Required work:
(A) In the scatter/gather page, what does the type parameter R stand for?
(B) Please write the next part of the scatter/gather page, starting right after its last line.

Passage shown:

Skip to content
Concepts

Scatter / Gather

Scatter / Gather

Standard failover stores the entire method result under one key. For collection-returning methods this means a single upstream failure wipes out all cached entries at once and partial recovery is impossible. Scatter/gather solves both problems.


The Problem with Single-Key Collections

Without scatter/gather:

store: findAll() → stores ALL countries under ONE key "NO-ARG"
fail:  one country service error → ALL countries lost together

With scatter/gather:

store: findAll() → splits → stores FR, DE, US, ... each under its own key
fail:  partial failure → FR and DE recovered; US missing → partial result returned

How It Works

sequenceDiagram
    participant C as Caller
    participant H as ScatterGatherHandler
    participant S as FailoverStore

    note over C,S: Store path (upstream success)
    C->>H: findByCodes("FR,DE,US") → [FR, DE, US]
    H->>H: splitOnStore → [ctx(FR), ctx(DE), ctx(US)]
    H->>S: store(key=FR, payload=FR)
    H->>S: store(key=DE, payload=DE)
    H->>S: store(key=US, payload=US)
    H-->>C: [FR, DE, US]

    note over C,S: Recover path (upstream failure)
    C->>H: findByCodes("FR,DE,US") → exception
    H->>H: splitOnRecover → [ctx(FR), ctx(DE), ctx(US)]
    H->>S: find(key=FR) → FR ✅
    H->>S: find(key=DE) → DE ✅
    H->>S: find(key=US) → null (expired)
    H->>H: merge([FR, DE, null]) → [FR, DE]
    H-->>C: [FR, DE]

PayloadSplitter Interface

public interface PayloadSplitter<T, R> {

    // splits composite result into per-entity store contexts
    List<StoreContext<R>> splitOnStore(StoreContext<T> context);

    // splits composite args into per-entity recover contexts
    List<RecoverContext<R>> splitOnRecover(RecoverContext<T> context);

    // merges per-entity recovered contexts back into composite result
    RecoverContext<T> merge(List<RecoverContext<R>> contexts);
}
Type parameter Meaning
T The composite type — what the annotated method returns
R The slice type — what is stored per individual entity

StoreContext Fields

Field Type Description
failover Failover The annotation metadata
args List<Object> Method arguments (full composite args on input; single-entity args per slice)

Provided information:
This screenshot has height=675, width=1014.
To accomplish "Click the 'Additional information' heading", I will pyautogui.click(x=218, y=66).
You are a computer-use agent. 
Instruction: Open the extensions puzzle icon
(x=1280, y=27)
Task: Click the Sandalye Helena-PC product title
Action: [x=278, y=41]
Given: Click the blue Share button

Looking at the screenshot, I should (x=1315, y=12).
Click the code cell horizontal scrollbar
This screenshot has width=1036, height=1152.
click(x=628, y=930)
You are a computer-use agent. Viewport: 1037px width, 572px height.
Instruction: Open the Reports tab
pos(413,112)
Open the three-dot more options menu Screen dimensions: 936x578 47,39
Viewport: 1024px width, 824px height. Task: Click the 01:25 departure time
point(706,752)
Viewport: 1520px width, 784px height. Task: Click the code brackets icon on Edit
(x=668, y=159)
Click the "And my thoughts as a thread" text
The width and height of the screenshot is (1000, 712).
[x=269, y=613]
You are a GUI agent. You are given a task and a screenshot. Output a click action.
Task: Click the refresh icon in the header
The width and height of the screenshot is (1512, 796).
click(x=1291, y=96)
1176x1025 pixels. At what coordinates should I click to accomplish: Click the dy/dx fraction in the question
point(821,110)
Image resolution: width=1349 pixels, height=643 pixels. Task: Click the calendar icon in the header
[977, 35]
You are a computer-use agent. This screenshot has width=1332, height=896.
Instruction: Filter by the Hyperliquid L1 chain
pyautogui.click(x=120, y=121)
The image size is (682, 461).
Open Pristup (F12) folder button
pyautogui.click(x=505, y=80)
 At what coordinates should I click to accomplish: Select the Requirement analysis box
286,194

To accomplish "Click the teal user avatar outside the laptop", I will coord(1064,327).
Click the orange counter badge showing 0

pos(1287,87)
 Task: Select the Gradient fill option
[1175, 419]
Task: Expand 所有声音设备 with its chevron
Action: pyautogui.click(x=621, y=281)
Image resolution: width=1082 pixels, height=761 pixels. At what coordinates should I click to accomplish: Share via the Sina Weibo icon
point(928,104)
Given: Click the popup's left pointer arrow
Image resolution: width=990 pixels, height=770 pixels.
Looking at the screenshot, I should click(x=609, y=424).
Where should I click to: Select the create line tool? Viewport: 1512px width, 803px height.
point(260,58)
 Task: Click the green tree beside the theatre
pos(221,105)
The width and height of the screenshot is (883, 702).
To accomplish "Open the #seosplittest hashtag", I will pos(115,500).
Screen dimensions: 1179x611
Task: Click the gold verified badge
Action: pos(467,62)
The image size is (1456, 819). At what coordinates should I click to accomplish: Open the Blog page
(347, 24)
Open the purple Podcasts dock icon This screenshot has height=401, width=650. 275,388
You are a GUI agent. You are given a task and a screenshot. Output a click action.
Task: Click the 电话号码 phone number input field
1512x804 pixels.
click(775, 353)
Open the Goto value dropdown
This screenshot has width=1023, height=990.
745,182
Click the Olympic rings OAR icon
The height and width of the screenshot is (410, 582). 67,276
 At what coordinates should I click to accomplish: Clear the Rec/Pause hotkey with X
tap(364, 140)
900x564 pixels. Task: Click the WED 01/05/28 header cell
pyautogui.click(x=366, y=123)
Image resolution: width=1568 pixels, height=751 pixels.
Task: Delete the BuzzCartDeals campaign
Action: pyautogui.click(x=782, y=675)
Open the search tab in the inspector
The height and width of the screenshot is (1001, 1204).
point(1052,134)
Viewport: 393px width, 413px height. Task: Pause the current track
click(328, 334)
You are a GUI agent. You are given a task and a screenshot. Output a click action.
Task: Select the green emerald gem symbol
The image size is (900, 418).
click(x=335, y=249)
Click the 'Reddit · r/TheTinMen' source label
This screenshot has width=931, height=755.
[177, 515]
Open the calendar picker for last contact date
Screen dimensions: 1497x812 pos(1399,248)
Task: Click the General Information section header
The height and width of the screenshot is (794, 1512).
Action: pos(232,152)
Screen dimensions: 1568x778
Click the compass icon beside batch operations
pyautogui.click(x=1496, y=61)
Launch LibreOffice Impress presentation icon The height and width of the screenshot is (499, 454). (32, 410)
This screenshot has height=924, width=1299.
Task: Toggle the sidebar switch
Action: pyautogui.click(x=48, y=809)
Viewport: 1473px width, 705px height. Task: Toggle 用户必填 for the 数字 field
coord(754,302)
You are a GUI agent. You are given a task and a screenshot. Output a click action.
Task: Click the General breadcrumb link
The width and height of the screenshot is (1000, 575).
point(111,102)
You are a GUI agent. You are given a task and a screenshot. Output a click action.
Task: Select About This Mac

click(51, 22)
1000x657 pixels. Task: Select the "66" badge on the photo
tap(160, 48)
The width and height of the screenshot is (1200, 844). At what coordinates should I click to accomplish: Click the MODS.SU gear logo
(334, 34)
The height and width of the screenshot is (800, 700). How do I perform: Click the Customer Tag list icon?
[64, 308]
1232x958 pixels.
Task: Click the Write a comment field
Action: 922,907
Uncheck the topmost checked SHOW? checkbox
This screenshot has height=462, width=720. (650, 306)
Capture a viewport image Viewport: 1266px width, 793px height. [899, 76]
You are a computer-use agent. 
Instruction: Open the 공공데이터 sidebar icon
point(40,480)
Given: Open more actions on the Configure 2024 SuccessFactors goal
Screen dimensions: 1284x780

Answers in order:
(A) R is the slice type, meaning what is stored per individual entity.

(B)
payload T The composite payload (full list on input; single entity per slice)

RecoverContext Fields

Field Type Description
failover Failover The annotation metadata
args List<Object> Method arguments
clazz Class<T> The slice type
cause Throwable The upstream exception that triggered recovery

Full Implementation Example

CountrySplitter.java
@Component("countrySplitter")
public class CountrySplitter implements PayloadSplitter<List<Country>, Country> {

    @Override
    public List<StoreContext<Country>> splitOnStore(StoreContext<List<Country>> ctx) {
        String[] codes = ((String) ctx.getArgs().get(0)).split(",");
        List<Country> countries = ctx.getPayload();

        return IntStream.range(0, countries.size())
            .mapToObj(i -> StoreContext.<Country>builder()
                .failover(ctx.getFailover())
                .args(List.of(codes[i].trim()))   // single-code args for key derivation
                .payload(countries.get(i))
                .build())
            .toList();
    }

    @Override
    public List<RecoverContext<Country>> splitOnRecover(RecoverContext<List<Country>> ctx) {
        String csv = (String) ctx.getArgs().get(0);
        return Arrays.stream(csv.split(","))
            .map(code -> RecoverContext.<Country>builder()
                .failover(ctx.getFailover())
                .args(List.of(code.trim()))
                .clazz(Country.class)
                .cause(ctx.getCause())
                .build())
            .toList();
    }

    @Override
    public RecoverContext<List<Country>> merge(List<RecoverContext<Country>> contexts) {
        List<Country> result = contexts.stream()
            .map(RecoverContext::getPayload)
            .filter(Objects::nonNull)
            .toList();
        return contexts.get(0).toBuilder()
            .clazz((Class) List.class)
            .payload(result)
            .build();
    }
}

Wire to the Annotation

@Failover(
    name = "countries-by-codes",
    domain = "country",                    // shares store with country-by-code
    payloadSplitter = "countrySplitter",
    expiryDuration = 24,
    expiryUnit = ChronoUnit.HOURS
)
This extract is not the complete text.